Recently, former US American George Herbert Walker Bush died.
As I noticed, many media outlets — both in the United States and Europe — described Bush Senior as a noble politician who was "the last of his kind", as German news magazine Der Spiegel wrote.
What a joke, I thought.
And others did too. Jeremy Scahill deconstructs these wrong narratives in his Intercepted podcast. According to him, many media outlets spread lies, intentionally.
"George Herbert Walker Bush was in unrepentant war criminal who spent the overwhelming majority of his life making the world a worse place, a more dangerous place, and he leaves behind a global trail of tears, of bloodshed, of death and destruction," Scahill says.
In fact, Bush Sr. rampaged from Southern America to the Middle East. His crimes in Iraq (his son George W. Bush continued to commit them) should especially not be forgotten.

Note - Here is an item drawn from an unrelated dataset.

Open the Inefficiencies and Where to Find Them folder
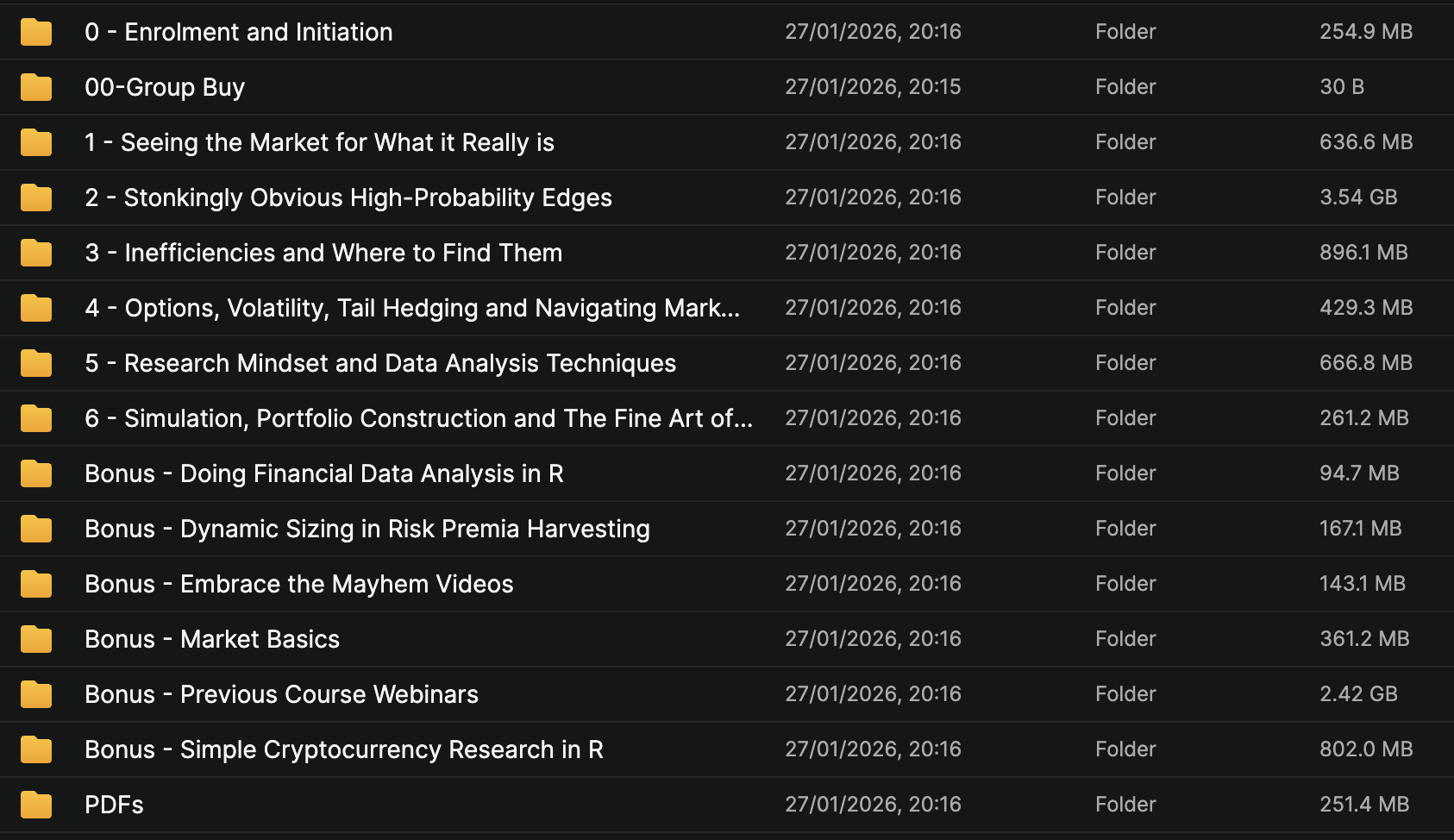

But many media outlets did not even mention his blood legacy. Instead, they talked about his "funny socks".
It's also naive to constantly point at Donald Trump while whitewashing the crimes of his predecessors like Bush Sr.
"You know what? Donald Trump doesn’t even have enough time left in his life to commit even a fraction of the international crimes that Bush carried out during his decades in power, whether it was at the helm of the CIA, or as vice-president, or as president. Not even close," according to Scahill.